He doesn’t feel sorry for me.

Everyone
feels sorry for you
.

They do not.

If only this hadn’t happened. None of this crap would be going on. You’d feel normal. Remember normal?

I think so.

Maybe you’ll never feel that way again.

Stop.

If only that shark had been swimming anywhere else that day. Anywhere.

Anywhere else.

Anywhere.

 

Angie and I walk through the halls;

I’m going to art,

she’s going to English.

“Anyway,” she is saying, “I have

to tell you. I think Matthew

has a crush on you.”

“Matthew from science class?”

Angie nods, glowing.

“Uh-huh. Have you noticed the way

he finds reasons to talk to you lately?

About homework and stuff?”

“Yeah, but that’s about homework.”

“I don’t think so. I saw him
looking
at you

a couple of times this week. I think

he may ask you out.”

We reach art class and pause

at the doorway.

“I doubt it.”

Angie sighs. “Jane, you can’t

hold out for Max, you know.”

Stung, I fall back on pretense.

“Huh? Who says I am?”

Angie leans against the doorjamb,

lowering her voice as students

squeeze past us.

“Come on. I know you’re, like,

in love with him. But he’s with Megan.

And he’s kind of out your league.”

“Thanks a ton.”


My
league, too,” Angie says,

hurt, confused.

“I’m not saying it has anything to do

with your arm, so don’t go there.

I just meant, he’s, you know.

Max.
He’s got girls his own age

all over him, and he’s got Megan.

I’m just saying, you need to open

yourself up to other possibilities.”

“Got it, Mother.”

Angie huffs. “You are so pissy sometimes,

you know that?”

She stalks off.

I rip into class,

ready to plunge my hand into some clay,

pretend it’s Angie’s mouth,

and I am mashing it, mashing it shut.

But today,

we are doing string art.

Maybe I could make a noose

and hang her.

 

Waiting for the bus,

Angie picks at a scab on her elbow.

“God, look at this.

It’s disgusting.

I’m never going Rollerblading again.”

“Hey, what are you guys doing Saturday?”

Rachel asks,

trying to ignore the tension

that sits like an elephant between Angie and me.

I know I should say something,

make a joke,

something witty like,

“Yeah, scabby elbows suck.

That’s why I got rid of my arm.”

But I don’t feel like being the glue.

To hell with being glue, as a matter of fact.

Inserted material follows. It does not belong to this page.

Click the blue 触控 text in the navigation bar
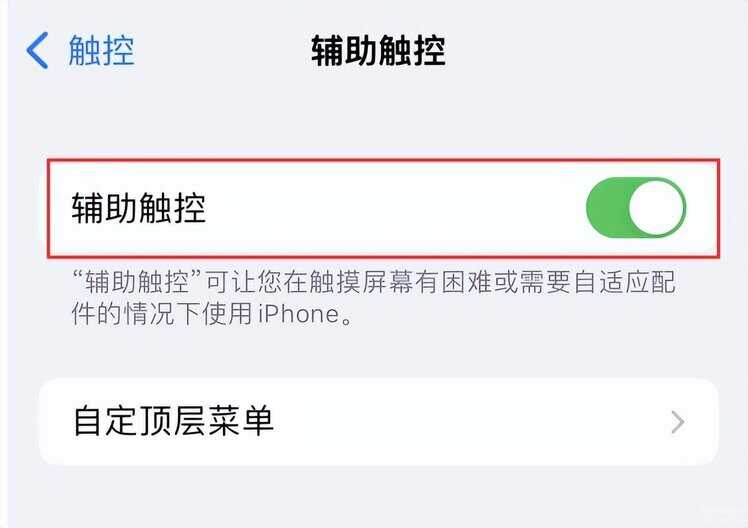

Angie should be more aware.

She doesn’t look at me

as we board the bus.

She knows I’m right.

 

Dear Ms. Arrowood:

I am shocked and saddened by what has happened to you, and I send my deepest sympathy for your loss.

I am sure your recovery will be long, but I wonder if you will find this all makes you stronger in a way. It is my personal experience that sharing your story with others can help in the healing process. Which is why I am writing today. Ms. Arrowood, we would so love to interview you for our series, “American Inspirations.” In case you haven’t seen it, this is a weekly feature in our magazine about Americans who have overcome huge obstacles in their lives and gone on to triumph. I am sure your story would be inspirational and powerful, and who knows? You may very well help someone else who is suffering, too.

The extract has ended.